As I was monologuing within my mind Buizel started worshipping me and so did every other Pokémon present at the lake, these opportunities are just falling right into my hands I swear.

"Buizel you are strong but you are dumb." I said blunt as a brick, all the Pokemon stared at Buizel for his reaction. He just nodded as though he was taking notes from his master.

"If you come with me I will make you the strongest Pokémon to ever exist." I said channeling my inner cult leader. Buizel seemed to be touched and grabbed my legs with tears in his eyes, brainwashing a retard was seriously way too easy.

With that set and done I chucked a pokeball and Buizel after he said his goodbyes to the Pokémon of the lake. Never did I ever think I would be catching a Pokemon but here I am, catching my starter.
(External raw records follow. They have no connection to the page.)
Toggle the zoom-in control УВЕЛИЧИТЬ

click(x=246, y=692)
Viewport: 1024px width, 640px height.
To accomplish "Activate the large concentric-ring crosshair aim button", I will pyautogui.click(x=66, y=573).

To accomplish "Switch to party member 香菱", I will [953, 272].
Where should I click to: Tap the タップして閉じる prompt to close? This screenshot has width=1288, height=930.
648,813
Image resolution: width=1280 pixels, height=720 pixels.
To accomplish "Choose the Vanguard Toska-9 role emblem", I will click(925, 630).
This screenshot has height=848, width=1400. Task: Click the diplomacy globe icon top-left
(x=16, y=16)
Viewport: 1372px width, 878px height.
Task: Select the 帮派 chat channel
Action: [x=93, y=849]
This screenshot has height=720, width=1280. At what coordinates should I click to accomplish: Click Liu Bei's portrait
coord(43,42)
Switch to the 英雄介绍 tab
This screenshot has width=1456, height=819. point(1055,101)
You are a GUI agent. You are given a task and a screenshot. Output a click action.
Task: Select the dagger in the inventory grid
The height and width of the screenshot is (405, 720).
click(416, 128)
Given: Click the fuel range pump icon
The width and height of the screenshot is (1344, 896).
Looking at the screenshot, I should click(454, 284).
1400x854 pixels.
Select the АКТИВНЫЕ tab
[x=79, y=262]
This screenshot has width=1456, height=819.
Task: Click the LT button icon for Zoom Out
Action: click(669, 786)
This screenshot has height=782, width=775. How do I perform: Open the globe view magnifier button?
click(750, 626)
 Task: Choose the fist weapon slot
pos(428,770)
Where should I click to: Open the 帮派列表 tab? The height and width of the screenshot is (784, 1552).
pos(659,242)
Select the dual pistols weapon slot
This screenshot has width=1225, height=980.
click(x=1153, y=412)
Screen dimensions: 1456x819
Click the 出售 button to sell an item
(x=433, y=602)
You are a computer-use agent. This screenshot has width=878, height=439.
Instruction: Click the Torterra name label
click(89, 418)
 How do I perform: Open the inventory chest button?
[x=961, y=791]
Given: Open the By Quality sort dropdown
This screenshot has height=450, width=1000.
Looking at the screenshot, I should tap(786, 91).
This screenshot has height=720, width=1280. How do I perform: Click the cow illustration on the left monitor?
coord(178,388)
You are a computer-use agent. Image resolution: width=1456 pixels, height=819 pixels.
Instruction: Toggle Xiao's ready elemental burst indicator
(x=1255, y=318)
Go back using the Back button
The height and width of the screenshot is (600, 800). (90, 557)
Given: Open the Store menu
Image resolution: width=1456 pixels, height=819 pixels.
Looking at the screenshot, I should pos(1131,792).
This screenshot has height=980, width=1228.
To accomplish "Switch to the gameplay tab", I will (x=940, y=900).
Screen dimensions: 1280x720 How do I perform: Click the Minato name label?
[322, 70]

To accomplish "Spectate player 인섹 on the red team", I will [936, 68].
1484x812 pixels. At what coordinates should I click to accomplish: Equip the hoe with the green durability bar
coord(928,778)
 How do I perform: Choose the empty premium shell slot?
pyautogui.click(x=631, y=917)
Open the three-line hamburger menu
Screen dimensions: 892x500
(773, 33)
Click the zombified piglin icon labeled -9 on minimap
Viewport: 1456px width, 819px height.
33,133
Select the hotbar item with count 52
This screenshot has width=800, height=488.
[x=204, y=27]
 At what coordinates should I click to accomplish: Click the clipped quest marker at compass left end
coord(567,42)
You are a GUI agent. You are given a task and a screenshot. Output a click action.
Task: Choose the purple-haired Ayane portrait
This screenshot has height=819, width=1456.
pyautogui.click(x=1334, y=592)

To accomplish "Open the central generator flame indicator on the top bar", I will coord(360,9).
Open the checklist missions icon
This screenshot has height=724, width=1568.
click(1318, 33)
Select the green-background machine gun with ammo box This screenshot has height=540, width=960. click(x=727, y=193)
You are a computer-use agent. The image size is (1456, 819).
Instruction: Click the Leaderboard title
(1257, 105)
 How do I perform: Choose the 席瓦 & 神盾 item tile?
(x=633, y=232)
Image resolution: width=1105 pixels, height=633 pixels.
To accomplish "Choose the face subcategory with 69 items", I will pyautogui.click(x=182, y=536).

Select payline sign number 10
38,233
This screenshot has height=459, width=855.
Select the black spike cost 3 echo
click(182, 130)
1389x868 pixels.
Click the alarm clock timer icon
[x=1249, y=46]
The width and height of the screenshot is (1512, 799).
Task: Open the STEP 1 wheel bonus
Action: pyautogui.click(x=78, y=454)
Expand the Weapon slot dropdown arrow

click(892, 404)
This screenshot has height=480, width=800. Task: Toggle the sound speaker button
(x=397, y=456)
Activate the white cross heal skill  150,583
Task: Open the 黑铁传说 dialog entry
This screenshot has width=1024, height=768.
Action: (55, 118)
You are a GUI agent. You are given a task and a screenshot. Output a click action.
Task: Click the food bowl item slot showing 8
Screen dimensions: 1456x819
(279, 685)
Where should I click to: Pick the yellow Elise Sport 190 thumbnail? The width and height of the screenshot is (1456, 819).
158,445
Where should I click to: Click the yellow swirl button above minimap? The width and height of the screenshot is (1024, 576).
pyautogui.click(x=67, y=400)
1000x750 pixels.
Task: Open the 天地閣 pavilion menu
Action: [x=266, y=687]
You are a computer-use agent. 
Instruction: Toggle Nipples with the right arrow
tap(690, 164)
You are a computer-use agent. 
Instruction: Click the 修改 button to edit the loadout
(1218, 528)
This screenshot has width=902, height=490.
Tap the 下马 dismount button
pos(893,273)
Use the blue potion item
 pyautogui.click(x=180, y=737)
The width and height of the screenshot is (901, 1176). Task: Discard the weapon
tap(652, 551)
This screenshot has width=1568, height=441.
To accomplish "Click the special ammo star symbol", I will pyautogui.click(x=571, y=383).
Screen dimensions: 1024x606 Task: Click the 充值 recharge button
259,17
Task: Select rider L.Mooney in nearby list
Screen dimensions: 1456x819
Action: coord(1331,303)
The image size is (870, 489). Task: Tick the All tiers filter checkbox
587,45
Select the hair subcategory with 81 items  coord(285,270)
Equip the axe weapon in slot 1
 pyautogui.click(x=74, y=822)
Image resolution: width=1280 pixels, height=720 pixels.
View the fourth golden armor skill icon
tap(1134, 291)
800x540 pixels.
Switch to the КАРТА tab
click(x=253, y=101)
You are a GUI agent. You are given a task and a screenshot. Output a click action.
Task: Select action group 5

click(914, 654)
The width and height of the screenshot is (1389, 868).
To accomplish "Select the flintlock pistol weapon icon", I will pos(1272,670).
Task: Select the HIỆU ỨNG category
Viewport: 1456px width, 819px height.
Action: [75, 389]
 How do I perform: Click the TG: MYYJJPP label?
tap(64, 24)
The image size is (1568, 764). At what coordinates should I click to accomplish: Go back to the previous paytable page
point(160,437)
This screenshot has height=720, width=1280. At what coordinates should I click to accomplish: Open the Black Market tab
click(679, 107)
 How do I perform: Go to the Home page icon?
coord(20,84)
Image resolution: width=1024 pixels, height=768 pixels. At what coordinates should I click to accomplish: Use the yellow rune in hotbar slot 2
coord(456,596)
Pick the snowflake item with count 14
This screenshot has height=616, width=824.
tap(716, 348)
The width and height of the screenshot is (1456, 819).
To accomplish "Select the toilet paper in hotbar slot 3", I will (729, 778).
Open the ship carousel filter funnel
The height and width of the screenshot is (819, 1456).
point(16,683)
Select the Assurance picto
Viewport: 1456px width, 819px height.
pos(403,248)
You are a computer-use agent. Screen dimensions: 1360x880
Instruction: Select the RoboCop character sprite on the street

My starter may be a retarded orange otter, but he was mine and he was going to dominate the world along side me.

I started to walk out towards the walking path visible from the lake, hopefully I can get to either Pewter City or Viridian City within the day. I'm gonna need to start preparing to take out Brock, thank god the otter is a water type.

"Let's take over the world Buizel." I said outloud to which Buizel's ball shook with excitement.